Is there an easy formula, and am I over complicating this?

[portfire]

Shellcalc

 

http://www.jpyro.com/wp/?p=1443

Edited by portfire, 16 January 2013 - 05:45 PM.

[barnsley-mark]

That's ok for a trajectory, but I'm looking at straight up and down so the shell actually changes from forward to reverse direction whereas a trajectory continues in one direction.
Plus I'm just looking for a simple timing to gauge my shell height, or any shell height.
Maybe I'm looking at this far too technically - what method does anyone else use .. Ie for testing purposes or for length of time fuse etc?

Edited by barnsley-mark, 17 January 2013 - 09:53 PM.

[barnsley-mark]

Thank you, that's on the lines I was thinking, I was trying to work it from firing, to save tracking its flight.
You have me thinking of a 3 way timer now to get some data and maybe come up with a simple graph for others to use ..........

[starseeker]

That's ok for a trajectory, but I'm looking at straight up and down so the shell actually changes from forward to reverse direction whereas a trajectory continues in one direction.
Plus I'm just looking for a simple timing to gauge my shell height, or any shell height.
Maybe I'm looking at this far too technically - what method does anyone else use .. Ie for testing purposes or for length of time fuse etc?

For a 75mm shell you would be looking at a 1.5" time fuse or there abouts,a quarter inch each end for cross matching and then a inch of delay for your approx three second delay to get you to your 300ft. A 100mm shell i would add another quarter inch to that.

[whoof]

this is whart i used when i used to test my bp for the first time. about
 
"If you drop an object and time its descent to the ground, the distance the object has fallen, in feet, is given by the equation, Distance = 16 x time x time (16 x time squared), when the time is measured in seconds.
For example, if I fire my baseball, and start a stopwatch when its flight peaks out at apogee, and then stop the stopwatch when the ball hits the ground, I'll be able to read the time it took the ball to fall to the ground from that peak. Let's say that my stopwatch indicates a time-of-fall of 4.18 seconds.
 
Timing the Fall of a Dummy Shell

To see how high the baseball was when it started to fall (at apogee), all I have to do is multiply 16 x 4.18 x 4.18 and I get a height of 279.55 feet. That's pretty close to my desired 300 feet. So I know that using the amount of lift powder that I used, or maybe just a tad more, would be a good quantity of that BP to use in the future for this size and weight shell."

It's a good approximation up to about 200 feet I think.
After about 2.secs it reaches 20 m/sec and after 3 ' 30 m/s.
However the terminal velocity of a baseball sized object is about 36 to 40 m/s so after approx 3.5 secs it will fall at a constant speed.

 

edited figures due to brain fade

 

Iv done somemore sums and the error becomes 15 % at around 450 feet so its not a bad approximation  after all unless you are firing monsters. 
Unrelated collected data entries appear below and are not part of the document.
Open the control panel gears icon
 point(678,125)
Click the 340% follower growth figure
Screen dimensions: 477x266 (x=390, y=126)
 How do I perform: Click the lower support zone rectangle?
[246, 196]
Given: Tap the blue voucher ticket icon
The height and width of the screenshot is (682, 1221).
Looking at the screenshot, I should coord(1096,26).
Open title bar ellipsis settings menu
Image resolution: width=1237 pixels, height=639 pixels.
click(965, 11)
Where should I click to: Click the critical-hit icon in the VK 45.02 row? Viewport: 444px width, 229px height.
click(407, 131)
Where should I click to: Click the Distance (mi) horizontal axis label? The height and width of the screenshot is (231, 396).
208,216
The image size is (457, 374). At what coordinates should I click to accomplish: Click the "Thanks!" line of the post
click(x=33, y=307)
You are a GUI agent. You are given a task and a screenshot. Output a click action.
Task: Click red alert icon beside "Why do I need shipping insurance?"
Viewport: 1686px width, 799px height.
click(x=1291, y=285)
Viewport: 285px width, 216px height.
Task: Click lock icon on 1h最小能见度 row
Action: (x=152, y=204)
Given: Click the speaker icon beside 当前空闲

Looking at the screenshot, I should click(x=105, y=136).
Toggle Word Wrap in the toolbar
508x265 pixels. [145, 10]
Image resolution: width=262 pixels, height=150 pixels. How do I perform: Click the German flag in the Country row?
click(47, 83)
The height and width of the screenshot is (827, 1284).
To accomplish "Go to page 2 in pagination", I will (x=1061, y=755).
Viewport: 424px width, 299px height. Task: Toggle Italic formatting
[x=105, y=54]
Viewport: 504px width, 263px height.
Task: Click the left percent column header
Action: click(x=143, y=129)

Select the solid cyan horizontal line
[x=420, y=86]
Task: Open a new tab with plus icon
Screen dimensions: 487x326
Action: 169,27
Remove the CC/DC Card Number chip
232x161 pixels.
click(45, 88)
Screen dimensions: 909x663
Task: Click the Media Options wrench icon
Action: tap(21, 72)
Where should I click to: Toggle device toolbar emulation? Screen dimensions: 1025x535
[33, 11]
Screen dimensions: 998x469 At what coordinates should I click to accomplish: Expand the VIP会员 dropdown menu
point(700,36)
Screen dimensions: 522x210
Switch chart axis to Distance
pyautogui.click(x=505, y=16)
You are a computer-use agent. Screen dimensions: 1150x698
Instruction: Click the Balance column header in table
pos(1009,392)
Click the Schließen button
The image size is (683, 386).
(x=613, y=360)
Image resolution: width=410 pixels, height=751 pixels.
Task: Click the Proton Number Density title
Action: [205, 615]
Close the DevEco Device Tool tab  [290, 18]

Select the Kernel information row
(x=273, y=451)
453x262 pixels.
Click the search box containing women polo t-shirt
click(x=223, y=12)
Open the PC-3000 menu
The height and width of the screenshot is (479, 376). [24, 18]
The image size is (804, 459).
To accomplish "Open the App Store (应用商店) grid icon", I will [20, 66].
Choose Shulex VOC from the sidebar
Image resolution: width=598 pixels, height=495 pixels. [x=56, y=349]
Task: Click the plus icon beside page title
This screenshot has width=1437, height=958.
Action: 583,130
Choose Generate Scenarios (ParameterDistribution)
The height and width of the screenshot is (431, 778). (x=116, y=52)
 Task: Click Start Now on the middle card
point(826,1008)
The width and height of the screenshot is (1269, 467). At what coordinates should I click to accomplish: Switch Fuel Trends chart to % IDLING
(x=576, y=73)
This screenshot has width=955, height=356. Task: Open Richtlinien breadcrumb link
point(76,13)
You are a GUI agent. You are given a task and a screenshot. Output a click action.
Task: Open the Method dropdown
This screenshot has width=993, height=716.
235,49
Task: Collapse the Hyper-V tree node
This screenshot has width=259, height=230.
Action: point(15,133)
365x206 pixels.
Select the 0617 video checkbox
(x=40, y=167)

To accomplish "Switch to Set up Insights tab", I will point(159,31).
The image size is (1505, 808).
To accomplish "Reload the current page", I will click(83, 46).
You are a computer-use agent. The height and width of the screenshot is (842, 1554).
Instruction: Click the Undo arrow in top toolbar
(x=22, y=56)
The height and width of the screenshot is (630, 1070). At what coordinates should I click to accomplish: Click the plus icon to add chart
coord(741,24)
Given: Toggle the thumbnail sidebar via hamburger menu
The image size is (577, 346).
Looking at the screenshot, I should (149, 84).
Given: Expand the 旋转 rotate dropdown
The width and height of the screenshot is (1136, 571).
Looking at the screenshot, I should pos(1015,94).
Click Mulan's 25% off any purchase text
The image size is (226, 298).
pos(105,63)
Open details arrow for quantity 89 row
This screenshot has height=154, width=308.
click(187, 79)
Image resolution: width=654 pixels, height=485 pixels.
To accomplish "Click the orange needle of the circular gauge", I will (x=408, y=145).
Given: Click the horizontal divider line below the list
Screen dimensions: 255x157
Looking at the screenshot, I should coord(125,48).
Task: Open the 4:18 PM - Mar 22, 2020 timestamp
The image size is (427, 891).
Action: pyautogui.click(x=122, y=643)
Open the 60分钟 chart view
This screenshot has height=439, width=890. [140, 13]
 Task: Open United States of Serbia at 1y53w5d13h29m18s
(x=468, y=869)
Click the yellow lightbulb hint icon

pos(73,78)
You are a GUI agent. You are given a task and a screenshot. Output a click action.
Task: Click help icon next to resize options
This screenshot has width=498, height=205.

Edited by whoof, 19 January 2013 - 11:31 PM.

[digger]

I have done this calculation before, to include drag etc etc etc. If you want a copy of the spreadsheet please pm me your email address. The sheet gives you height, time to apogee, muzzle velocity etc etc.

 

G

 

P.S. No it is not a simple v=u+0.5at^2 jobbie. It needs drag as a function of reynolds number etc. the best way to solve the differntial equation is by itterative methods.

Edited by digger, 23 January 2013 - 06:38 PM.